* **PROBLEM DESCRIPTION**:
Gather every line of the records that contains the word "answer", and list those lines.
====== DATA FOR PROCESSING ======
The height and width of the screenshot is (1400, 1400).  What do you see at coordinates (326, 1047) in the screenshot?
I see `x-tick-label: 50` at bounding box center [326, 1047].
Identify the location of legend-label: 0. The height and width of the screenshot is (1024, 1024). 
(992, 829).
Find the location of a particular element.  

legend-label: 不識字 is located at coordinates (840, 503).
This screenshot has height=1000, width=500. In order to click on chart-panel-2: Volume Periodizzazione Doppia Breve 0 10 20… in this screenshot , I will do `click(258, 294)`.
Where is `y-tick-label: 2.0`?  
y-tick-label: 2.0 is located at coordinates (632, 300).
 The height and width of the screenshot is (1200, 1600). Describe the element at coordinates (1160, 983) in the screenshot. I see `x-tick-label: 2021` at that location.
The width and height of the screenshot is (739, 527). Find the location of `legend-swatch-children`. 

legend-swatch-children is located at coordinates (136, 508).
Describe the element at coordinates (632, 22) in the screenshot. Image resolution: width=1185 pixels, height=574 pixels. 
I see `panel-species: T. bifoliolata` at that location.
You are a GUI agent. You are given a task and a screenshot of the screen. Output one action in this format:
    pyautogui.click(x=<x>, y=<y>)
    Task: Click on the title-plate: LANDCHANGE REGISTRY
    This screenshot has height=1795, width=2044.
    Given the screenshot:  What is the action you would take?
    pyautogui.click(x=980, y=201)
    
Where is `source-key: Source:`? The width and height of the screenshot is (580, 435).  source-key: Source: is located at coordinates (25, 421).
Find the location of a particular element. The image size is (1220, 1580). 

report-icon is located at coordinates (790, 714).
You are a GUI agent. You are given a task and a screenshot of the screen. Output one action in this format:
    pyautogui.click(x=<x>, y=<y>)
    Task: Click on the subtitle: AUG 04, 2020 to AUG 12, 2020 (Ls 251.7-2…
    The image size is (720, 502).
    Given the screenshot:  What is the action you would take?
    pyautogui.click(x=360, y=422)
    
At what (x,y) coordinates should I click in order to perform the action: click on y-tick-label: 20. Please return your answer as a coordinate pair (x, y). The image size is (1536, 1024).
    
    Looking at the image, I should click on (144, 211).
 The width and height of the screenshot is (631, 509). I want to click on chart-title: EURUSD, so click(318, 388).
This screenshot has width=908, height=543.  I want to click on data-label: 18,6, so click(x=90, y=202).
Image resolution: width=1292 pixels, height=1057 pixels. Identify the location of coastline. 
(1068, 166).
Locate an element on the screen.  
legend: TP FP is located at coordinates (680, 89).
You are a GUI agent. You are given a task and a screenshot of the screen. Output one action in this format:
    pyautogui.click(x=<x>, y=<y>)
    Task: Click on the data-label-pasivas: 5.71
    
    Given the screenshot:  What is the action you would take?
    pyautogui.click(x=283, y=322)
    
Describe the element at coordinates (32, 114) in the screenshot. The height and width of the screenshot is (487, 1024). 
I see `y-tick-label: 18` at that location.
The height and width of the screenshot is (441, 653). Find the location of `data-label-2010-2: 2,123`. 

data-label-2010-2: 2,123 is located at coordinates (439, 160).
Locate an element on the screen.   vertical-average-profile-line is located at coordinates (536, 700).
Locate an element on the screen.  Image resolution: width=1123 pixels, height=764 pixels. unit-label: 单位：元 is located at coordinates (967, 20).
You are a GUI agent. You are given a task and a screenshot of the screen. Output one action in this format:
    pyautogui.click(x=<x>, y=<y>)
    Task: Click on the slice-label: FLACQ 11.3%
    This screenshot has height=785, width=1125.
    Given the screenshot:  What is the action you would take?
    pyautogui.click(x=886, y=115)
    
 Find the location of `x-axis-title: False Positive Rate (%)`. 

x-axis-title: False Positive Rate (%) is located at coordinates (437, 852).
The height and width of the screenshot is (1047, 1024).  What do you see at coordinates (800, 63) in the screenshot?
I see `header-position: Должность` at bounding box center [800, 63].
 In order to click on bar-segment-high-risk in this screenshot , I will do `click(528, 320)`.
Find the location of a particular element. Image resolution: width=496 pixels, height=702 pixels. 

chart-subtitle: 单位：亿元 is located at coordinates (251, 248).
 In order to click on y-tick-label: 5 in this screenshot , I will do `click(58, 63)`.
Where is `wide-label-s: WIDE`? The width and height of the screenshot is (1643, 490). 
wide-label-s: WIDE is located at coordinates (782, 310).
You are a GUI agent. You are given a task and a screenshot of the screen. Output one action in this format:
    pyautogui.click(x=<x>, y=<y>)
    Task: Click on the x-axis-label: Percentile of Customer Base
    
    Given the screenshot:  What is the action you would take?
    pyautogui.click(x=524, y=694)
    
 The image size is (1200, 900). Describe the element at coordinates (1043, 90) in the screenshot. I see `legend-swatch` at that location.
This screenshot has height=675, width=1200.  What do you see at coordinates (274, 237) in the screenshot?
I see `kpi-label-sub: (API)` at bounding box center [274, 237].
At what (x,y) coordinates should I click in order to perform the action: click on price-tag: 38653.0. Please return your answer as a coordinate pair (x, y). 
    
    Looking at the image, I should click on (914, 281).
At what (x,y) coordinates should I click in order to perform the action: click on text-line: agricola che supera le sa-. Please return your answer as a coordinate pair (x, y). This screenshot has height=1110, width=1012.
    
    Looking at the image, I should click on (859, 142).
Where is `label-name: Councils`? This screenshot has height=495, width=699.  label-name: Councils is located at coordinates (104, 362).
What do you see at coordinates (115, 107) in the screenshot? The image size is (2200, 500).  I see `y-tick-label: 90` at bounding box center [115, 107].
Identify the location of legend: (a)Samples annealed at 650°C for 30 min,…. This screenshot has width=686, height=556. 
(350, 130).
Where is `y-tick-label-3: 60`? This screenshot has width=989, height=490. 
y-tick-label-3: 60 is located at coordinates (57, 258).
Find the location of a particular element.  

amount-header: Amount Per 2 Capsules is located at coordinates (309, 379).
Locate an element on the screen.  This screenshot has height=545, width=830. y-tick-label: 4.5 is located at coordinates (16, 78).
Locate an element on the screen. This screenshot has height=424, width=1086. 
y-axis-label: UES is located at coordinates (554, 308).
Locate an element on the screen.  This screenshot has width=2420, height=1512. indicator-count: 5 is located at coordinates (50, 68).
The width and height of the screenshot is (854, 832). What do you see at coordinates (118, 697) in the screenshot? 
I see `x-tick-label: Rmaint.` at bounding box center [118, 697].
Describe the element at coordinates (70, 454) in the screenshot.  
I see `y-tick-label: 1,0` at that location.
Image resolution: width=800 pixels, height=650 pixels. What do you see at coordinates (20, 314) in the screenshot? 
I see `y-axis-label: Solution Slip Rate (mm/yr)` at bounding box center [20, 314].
======
* **OUTPUT FOR THIS TASK**:
At what (x,y) coordinates should I click in order to perform the action: click on y-tick-label: 20. Please return your answer as a coordinate pair (x, y). The image size is (1536, 1024).
At what (x,y) coordinates should I click in order to perform the action: click on price-tag: 38653.0. Please return your answer as a coordinate pair (x, y). 
At what (x,y) coordinates should I click in order to perform the action: click on text-line: agricola che supera le sa-. Please return your answer as a coordinate pair (x, y). This screenshot has height=1110, width=1012.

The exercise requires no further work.